Two different solutions


  • 1

    backtracking + memorization

    public class Solution {
        Map<Integer, Boolean> map = new HashMap();
        public boolean makesquare(int[] nums) {
            int sum = 0;
            for (int num : nums) sum += num;
            if (sum % 4 != 0 || sum == 0) return false;
            sum >>>= 2;
            Arrays.sort(nums);
            return canMatch(nums, sum, 0, 0, 0);
        }
        
        private boolean canMatch(int[] nums, int target, int sum, int vis, int count) {
            if (count == 4) return true;
            if (map.containsKey(vis)) return map.get(vis);
            for (int i = 0; i < nums.length; i++) {
                if ((vis >>> i & 1) == 1 || sum + nums[i] > target) continue;
                if (sum + nums[i] == target)
                    if (canMatch(nums, target, 0, vis ^ (1 << i), count + 1)) {
                        map.put(vis, true);
                        return true;
                    }
                if (canMatch(nums, target, sum + nums[i], vis ^ (1 << i), count)) {
                    map.put(vis, true);
                    return true;
                }
            }
            map.put(vis, false);
            return false;
        }
    }
    

    DP, you can say this is DP, but it's actually more like 2^n exponential time brute force. Although it's exponential, as wiki says, it still pass OJ, and relatively fast because of the small data, which is less than 15.

    This solution is inspired by a ACM dashen. )

Problems and tasks ::
a - Pick out each line of the records that contains the string "text", treating uppercase and lowercase as different.
b - Carry on the makesquare post from its final sentence.
The records bear no relation to the makesquare post.

Stored data:
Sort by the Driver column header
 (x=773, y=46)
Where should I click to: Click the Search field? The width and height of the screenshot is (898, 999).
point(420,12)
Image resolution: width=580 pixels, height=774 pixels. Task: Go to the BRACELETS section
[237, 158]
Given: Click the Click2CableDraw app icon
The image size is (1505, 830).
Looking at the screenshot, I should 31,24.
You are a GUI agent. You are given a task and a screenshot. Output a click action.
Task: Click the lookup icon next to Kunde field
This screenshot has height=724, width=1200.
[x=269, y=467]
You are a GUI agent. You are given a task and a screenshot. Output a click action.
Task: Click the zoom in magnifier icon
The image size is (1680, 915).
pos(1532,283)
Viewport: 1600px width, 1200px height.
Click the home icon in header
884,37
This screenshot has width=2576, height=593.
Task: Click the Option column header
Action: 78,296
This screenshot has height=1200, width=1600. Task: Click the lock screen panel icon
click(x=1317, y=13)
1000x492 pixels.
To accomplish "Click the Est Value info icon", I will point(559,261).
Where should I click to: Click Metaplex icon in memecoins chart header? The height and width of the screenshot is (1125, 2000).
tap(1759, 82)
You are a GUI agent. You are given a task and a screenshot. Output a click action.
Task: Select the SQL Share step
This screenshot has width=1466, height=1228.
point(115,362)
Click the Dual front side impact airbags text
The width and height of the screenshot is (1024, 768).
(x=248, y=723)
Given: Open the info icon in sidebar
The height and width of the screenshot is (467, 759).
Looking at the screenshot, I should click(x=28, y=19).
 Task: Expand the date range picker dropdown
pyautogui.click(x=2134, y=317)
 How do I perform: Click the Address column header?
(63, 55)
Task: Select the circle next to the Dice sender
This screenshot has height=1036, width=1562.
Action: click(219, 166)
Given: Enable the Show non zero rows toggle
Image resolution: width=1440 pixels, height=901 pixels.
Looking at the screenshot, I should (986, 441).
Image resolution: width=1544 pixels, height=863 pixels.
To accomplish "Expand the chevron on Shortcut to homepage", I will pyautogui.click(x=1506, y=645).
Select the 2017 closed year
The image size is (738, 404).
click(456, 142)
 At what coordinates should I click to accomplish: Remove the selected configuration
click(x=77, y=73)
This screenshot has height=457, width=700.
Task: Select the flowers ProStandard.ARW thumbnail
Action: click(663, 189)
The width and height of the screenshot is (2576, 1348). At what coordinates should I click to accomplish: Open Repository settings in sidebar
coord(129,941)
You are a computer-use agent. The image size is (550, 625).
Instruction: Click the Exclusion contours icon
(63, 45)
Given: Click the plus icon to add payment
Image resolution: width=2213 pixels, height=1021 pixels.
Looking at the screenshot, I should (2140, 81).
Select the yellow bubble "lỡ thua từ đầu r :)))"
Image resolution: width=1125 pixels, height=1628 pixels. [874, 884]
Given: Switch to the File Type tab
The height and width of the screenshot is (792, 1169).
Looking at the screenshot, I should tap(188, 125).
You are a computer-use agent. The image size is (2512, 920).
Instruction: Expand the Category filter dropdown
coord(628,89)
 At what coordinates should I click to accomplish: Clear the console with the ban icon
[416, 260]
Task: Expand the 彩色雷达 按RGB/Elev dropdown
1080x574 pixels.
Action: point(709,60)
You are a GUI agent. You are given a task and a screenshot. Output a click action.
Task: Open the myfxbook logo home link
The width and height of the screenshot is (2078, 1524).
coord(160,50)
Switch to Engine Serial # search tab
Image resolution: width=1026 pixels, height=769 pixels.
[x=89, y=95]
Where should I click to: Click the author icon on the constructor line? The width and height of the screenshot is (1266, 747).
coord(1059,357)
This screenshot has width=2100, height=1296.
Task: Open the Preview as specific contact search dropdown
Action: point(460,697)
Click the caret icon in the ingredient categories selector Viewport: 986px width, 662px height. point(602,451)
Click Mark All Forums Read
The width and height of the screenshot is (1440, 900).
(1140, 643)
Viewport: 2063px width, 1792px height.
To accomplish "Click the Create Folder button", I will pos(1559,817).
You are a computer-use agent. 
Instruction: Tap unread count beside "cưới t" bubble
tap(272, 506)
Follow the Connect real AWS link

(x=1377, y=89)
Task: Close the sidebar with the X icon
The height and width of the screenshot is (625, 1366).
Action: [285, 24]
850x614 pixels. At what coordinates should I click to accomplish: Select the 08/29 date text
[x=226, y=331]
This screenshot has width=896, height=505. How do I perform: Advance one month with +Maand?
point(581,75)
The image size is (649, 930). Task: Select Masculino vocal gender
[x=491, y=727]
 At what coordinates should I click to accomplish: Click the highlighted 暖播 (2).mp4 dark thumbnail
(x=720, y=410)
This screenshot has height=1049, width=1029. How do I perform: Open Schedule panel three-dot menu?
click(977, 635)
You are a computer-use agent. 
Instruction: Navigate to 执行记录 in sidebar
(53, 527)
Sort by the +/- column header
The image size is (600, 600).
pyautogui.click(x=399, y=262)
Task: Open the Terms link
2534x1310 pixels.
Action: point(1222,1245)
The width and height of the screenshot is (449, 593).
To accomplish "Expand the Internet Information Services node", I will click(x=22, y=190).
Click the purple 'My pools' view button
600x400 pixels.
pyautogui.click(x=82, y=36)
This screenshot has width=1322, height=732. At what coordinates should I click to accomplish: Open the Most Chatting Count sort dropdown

Responses for each task ::
a -
Click the Dual front side impact airbags text
850x614 pixels. At what coordinates should I click to accomplish: Select the 08/29 date text

b -
    public class Solution {
        public boolean makesquare(int[] nums) {
            int sum = 0, n = nums.length;
            for (int num : nums) sum += num;
            if (sum == 0 || n == 0 || (sum & 0b11) != 0) return false;
            sum >>>= 2;
            boolean[] dp = new boolean[1 << n];
            List<Integer> parts = new ArrayList();
            int all = (1 << n) - 1; // all possible choices
            // try all choices, 1 mask is 1 choice
            // time complexity O(2^n)
            for (int mask = 0; mask <= all; mask++) {
                int tmp = 0;
                for (int i = 0; i < n; i++) { // retrieve "1", choose num at i
                    if (((mask >>> i) & 1) == 1)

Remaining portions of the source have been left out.